The tweet that went viral’s gone Hollywood, and it’s as fast and flashy as we’d hoped it would be.
After meeting at a diner one fated night and discovering that not only do they both dance at strip clubs but they ‘feel seen’ discussing their mutual hoeism, Steph texts Zola that she’s going to Florida to make some quick cash dancing and she wants her to come along. Just Steph and Zola –and her boyfriend and their roommate. What could go wrong?
Based on the epic stripper-tweet from 2015, Zola isn’t exactly how the ‘real’ trip unfolded, but whose truth are we meant to accept? Stripper One’s? Stripper Two’s? A scraggly teenager’s who punches himself when he gets upset? The pimp’s? Which of the girls prostituted themselves the night they arrived? Did someone really get shot? Did someone actually jump out a four-story window? Whatever, it’s good fodder for a screenplay.
In the opening scene of the film, Zola asks us, the audience, if we want to hear a story about ‘how me and this bitch fell out,’ breaking what dramaturgs call the ‘fourth wall’, an invisible one that divides the actors from the audience. It’s an audacious, unconventional opening, setting up immediate expectations in viewers and, stylistically, director Janicza Bravo meets those expectations, then raises the bar. There’s glitzy costuming and fast-paced talk, jumpy montage editing during an outstanding scene where the carload of people rap to Migos’ ‘Hannah Montana’, and the film is littered with tweet sound badges and heart emojis. Like a Tarantino film, these girls are nobody’s heroes and their lifestyle choices are not to be desired, but doesn’t it look like fun! And that’s it: this ultra-hyped film brands itself as a fun ride, which is to say that moments of extreme tension weren’t taken to the level that could’ve been exploited in a movie about sex-trafficking and the criminals who inhabit that space, nor were moments of connection through shared trauma. I’m thinking about Doug Liman’s 1999 film Go or Tony Scott’s 1993 True Romance, which are also gritty, wild romps but in those films, the comedy and the unease are skilfully balanced and create a fuller, more complex ride. To be sure there were tense scenes in Zola, but time never slowed for emphasis; the pacing of the film is constant.

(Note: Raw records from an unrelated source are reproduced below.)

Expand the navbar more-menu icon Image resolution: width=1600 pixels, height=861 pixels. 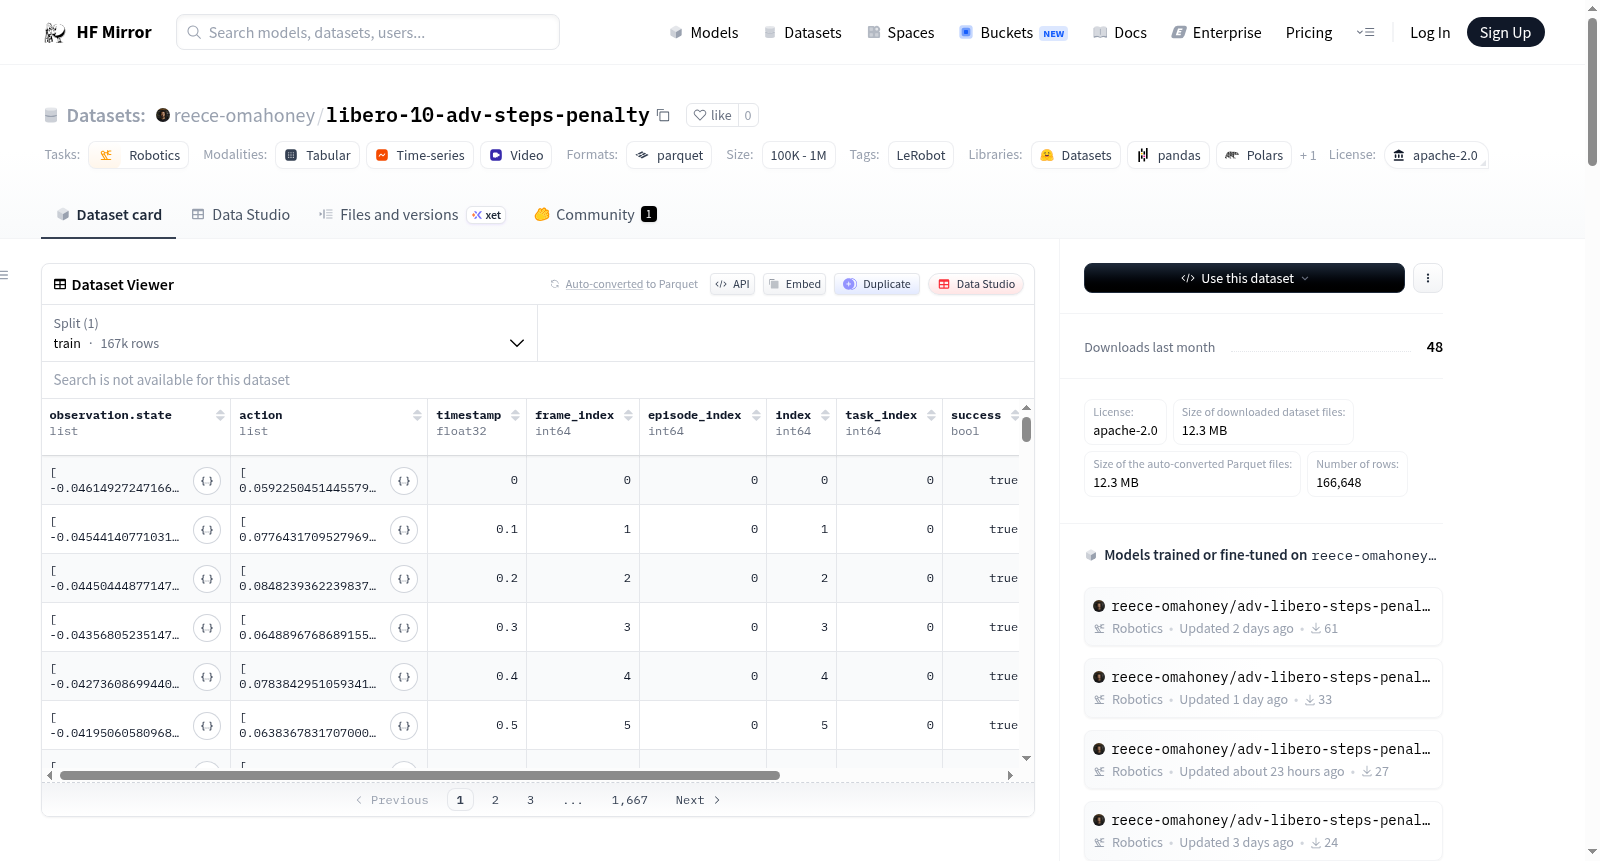pyautogui.click(x=1365, y=32)
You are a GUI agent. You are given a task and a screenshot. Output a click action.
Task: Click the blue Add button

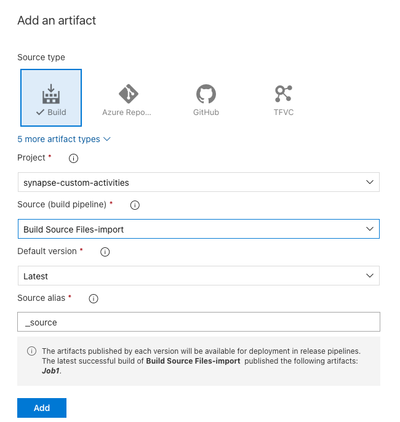[42, 408]
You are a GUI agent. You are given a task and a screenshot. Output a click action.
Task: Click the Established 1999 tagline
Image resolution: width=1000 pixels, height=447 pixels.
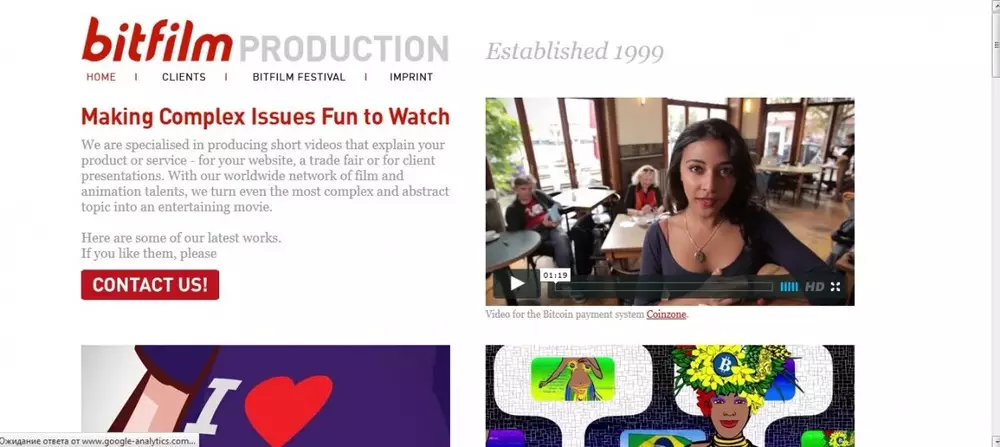(x=575, y=52)

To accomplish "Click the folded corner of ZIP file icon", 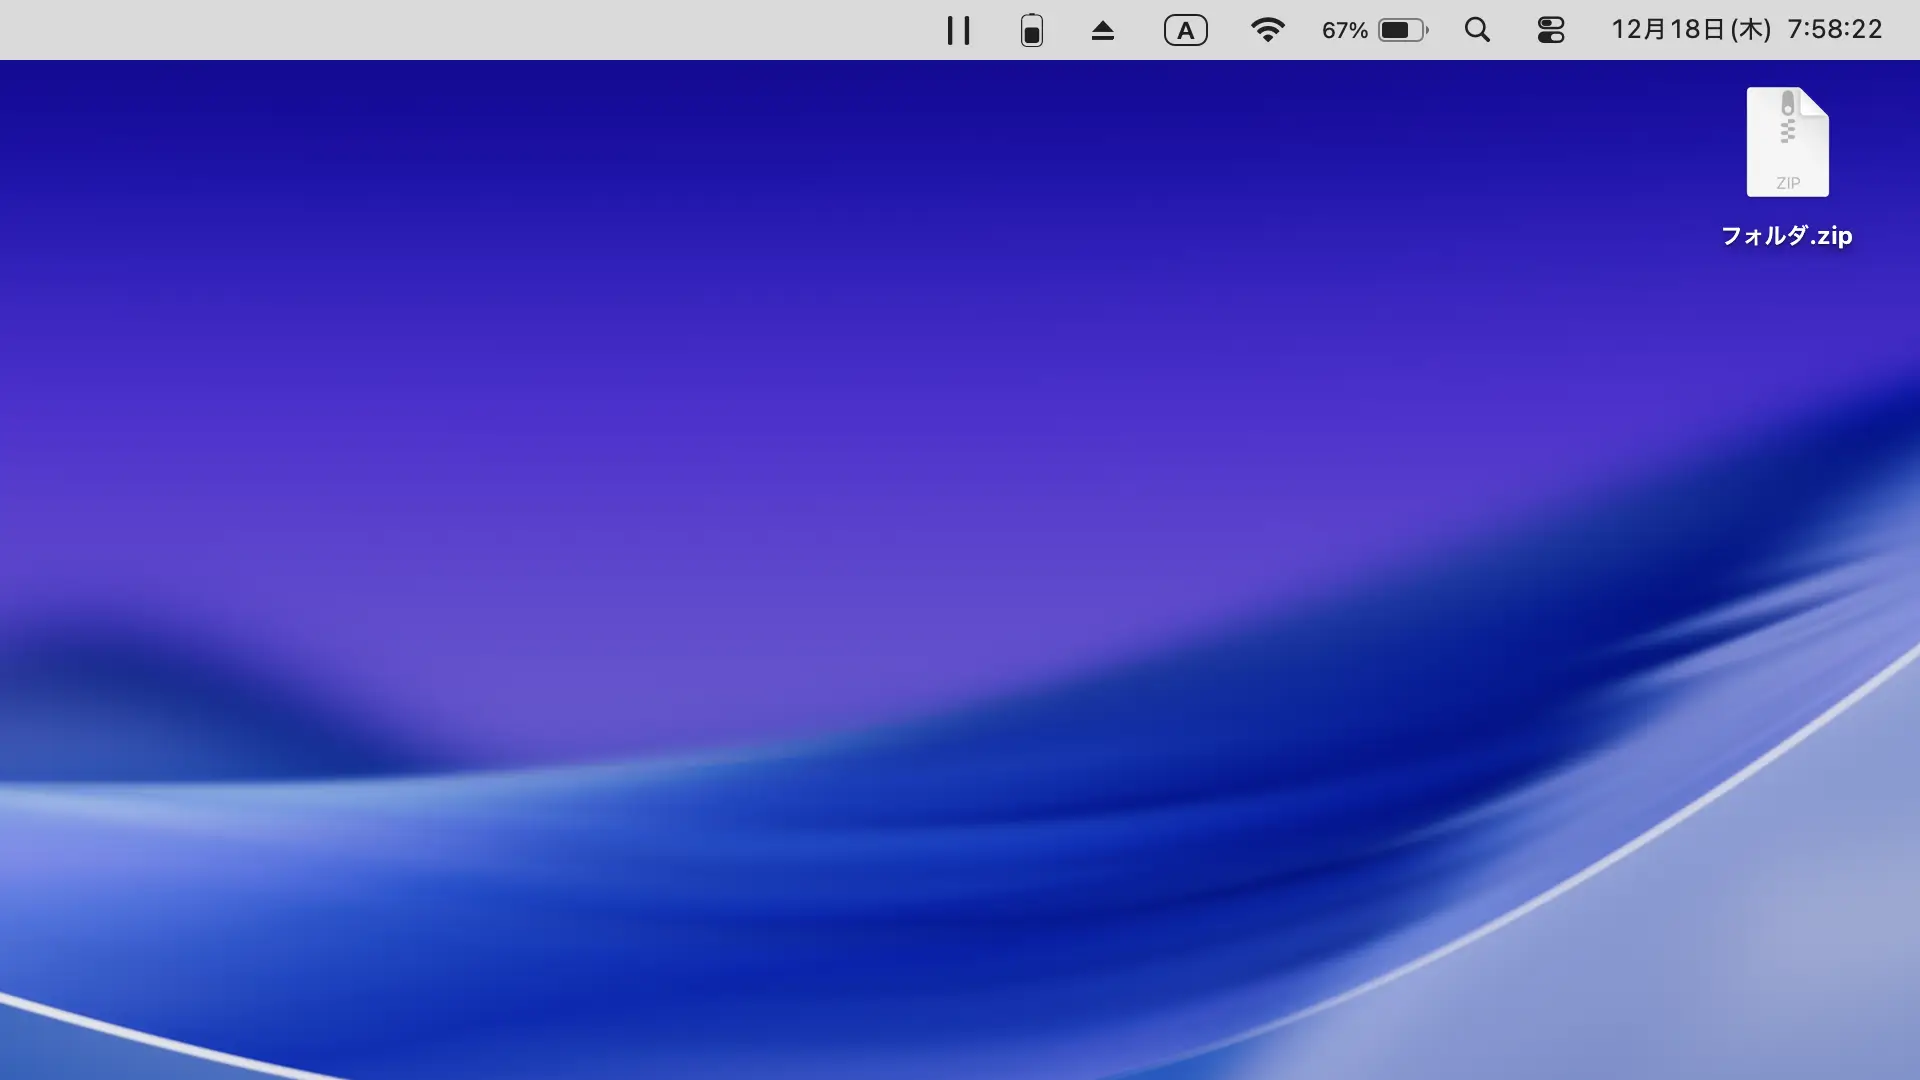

Riley Keough as Steph is white-trash phenomenal, entirely believable in her very Southern and African-American-appropriated way. Close your eyes and she practically sounds the same as Taylour Paige’s Zola, who is African-American. Bravo puts a strong stamp on issues of race in Zola but does so through mostly images, so there’s matter-of-factness at play – the ‘Hannah Montana’ song about a white Miley Cyrus twerking like a Black woman being a prime example. As Steph and Zola make their way to Florida they pass a half-mast Confederate flag, and when Steph’s telling a story about someone with ‘nappy-ass hair’ being up in her face or a man at a club tells Zola she looks like Whoopie Goldberg as he’s stuffing money into her bikini bottoms, Zola’s face is a picture of micro-aggression endurance. This is part of what America is: bright, big, bold and racist, and Bravo’s depiction is brazen and chic. Her nomination in the category of Directors to Watch at the Palm Springs International Film Festival for Zola is unsurprising and entirely fitting. I’ll be watching her.